Former Florida policeman guilty in killing of black motorist who was waiting for his car to be towed
Corey Jones (Screenshot/NBC News)

A Florida jury on Thursday convicted a former police officer for manslaughter and attempted first-degree murder in the fatal 2015 shooting of a black motorist who was waiting for his car to be towed off the highway.

Nouman Raja, 41, was charged in 2016 after a grand jury found he had used unjustified force when he shot and killed 31-year-old Corey Jones while wearing plainclothes on a highway exit ramp in West Palm Beach. Prosecutors said Raja, who was fired from the Palm Beach Gardens Police Department after the shooting, did not identify himself as a police officer.

Raja looked distraught as the jury read the verdict after five hours of deliberations. He was then was placed in handcuffs and escorted out of the courtroom. He faces a maximum sentence of life in prison when he is sentenced on April 26.

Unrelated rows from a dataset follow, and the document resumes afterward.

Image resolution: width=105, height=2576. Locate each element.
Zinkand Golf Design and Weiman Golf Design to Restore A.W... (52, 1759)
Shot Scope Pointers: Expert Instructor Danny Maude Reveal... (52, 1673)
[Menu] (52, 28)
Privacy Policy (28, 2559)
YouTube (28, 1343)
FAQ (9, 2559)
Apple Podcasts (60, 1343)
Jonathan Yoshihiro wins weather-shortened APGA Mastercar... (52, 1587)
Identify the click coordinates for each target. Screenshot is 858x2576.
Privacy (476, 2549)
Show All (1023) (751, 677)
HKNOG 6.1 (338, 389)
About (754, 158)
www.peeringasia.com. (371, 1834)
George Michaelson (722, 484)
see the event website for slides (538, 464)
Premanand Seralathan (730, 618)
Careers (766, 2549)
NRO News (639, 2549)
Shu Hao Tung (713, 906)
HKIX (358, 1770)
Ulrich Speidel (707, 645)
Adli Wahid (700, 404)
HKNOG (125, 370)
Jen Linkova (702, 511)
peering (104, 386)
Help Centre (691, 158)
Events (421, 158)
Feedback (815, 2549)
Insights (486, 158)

Relatives of Jones left the West Palm Beach courtroom in tears, hugging each other and raising their hands in praise.

“It was truth that convicted him. It was truth that brought him to justice. It was the truth that sent him to jail,” the victim’s father, Clinton Jones, told reporters outside. “It was truth that gave us justice for Corey.”

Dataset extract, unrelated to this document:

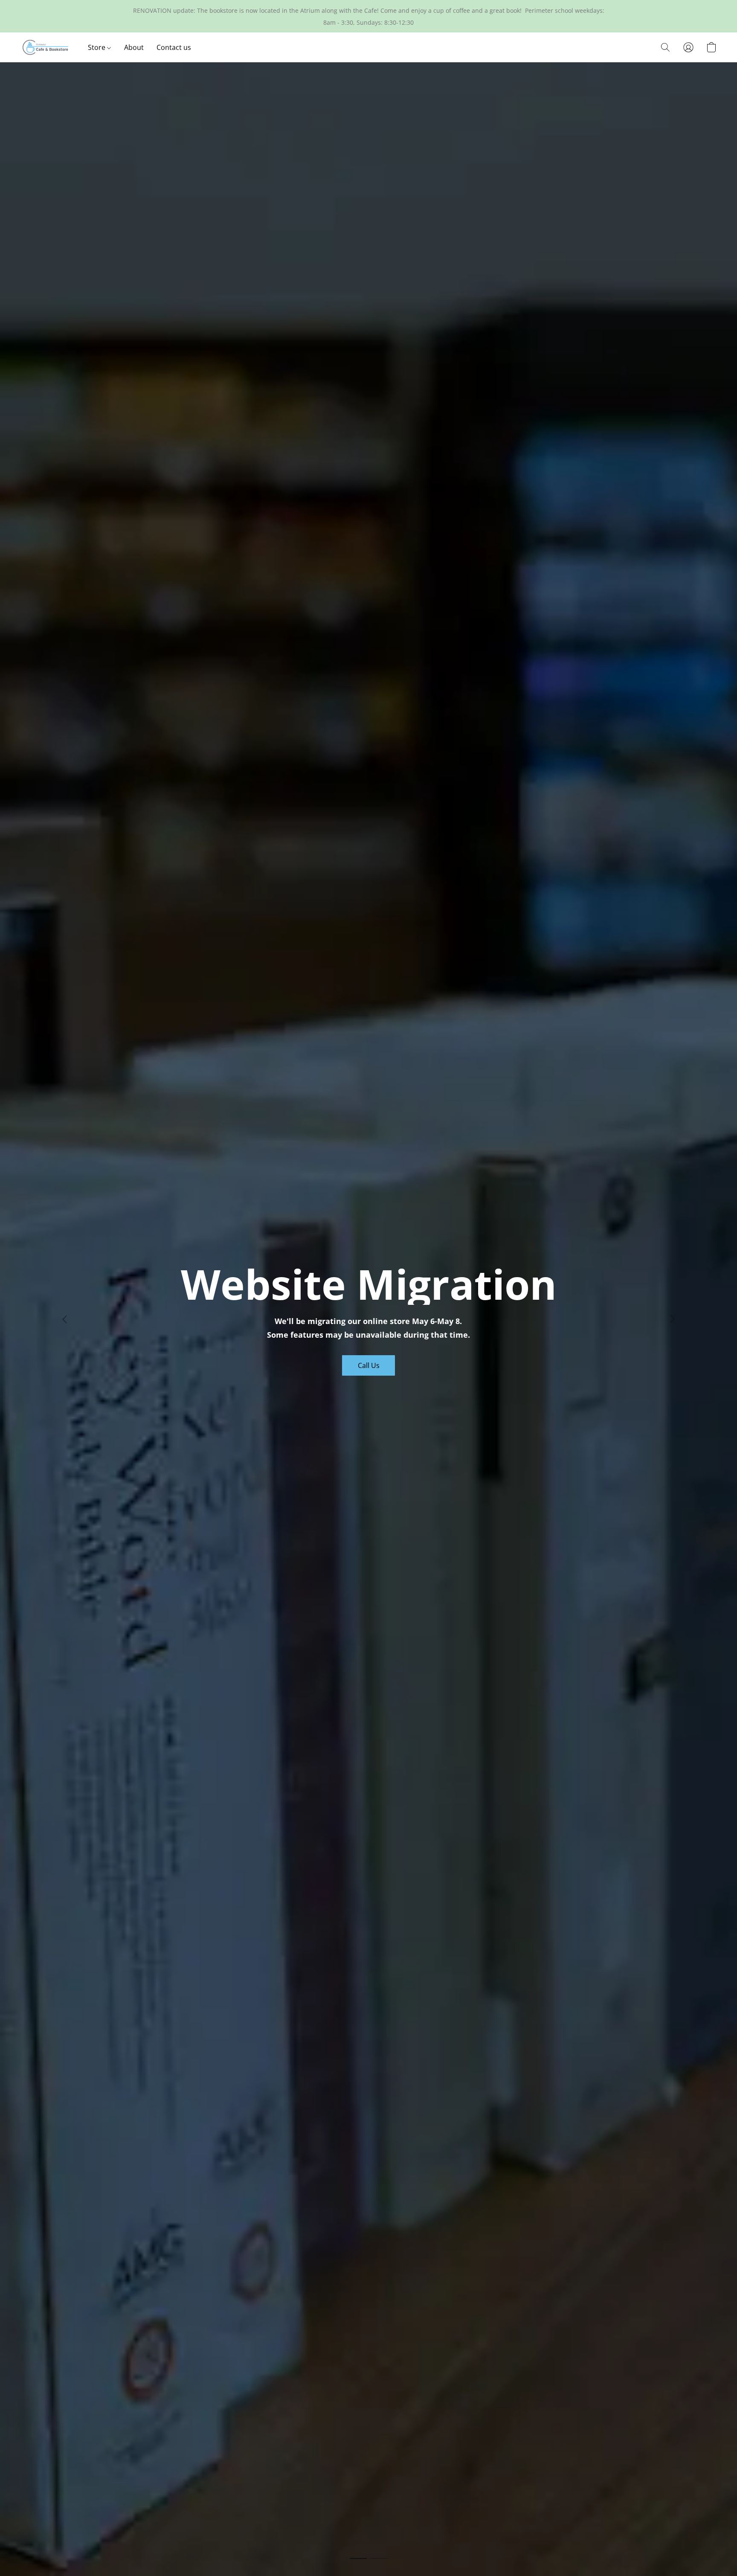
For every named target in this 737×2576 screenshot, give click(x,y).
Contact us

Jones’ brother, Clinton Jones Jr., said the family knew he was innocent from day one. “From his character alone, it’s just impossible for him to do that,” he said during a news conference.

Raja’s lawyer, Richard Lubin, argued on Wednesday that the police officer feared for his life when Jones pulled out a gun during the roadside encounter, according to WPEC CBS12 News.

Lubin did not immediately respond to a request for comment on Thursday.

Raja was driving an unmarked van when he approached Jones early on Oct. 18, 2015, and fired six shots at the victim within 13 seconds, according to prosecutors.

Jones, who was a drummer, had pulled out a .380-caliber handgun that he had legally purchased three days earlier. He was hit three times and died of a gunshot wound to his chest.

Audio from the incident was captured on a recording of a roadside assistance call that Jones had placed before Raja arrived. According to prosecutors, the recording showed that Raja did not identify himself as a police officer.

Protesters held a peaceful rally in Palm Beach Gardens four days after Jones was killed, and dozens of mourners attended his funeral more than a week later.

The Rev. Al Sharpton was among those who spoke at the memorial service, where pallbearers wore hats and jerseys of the National Football League’s Oakland Raiders, Jones’ favorite team.

Benjamin Crump, a lawyer for Jones’ family, said at the news conference that the musician was passionate about helping people and playing his music.

“Without that tape recorder, he (Raja) would have lied and his proclamation that he was standing his ground would have reigned supreme,” Crump said.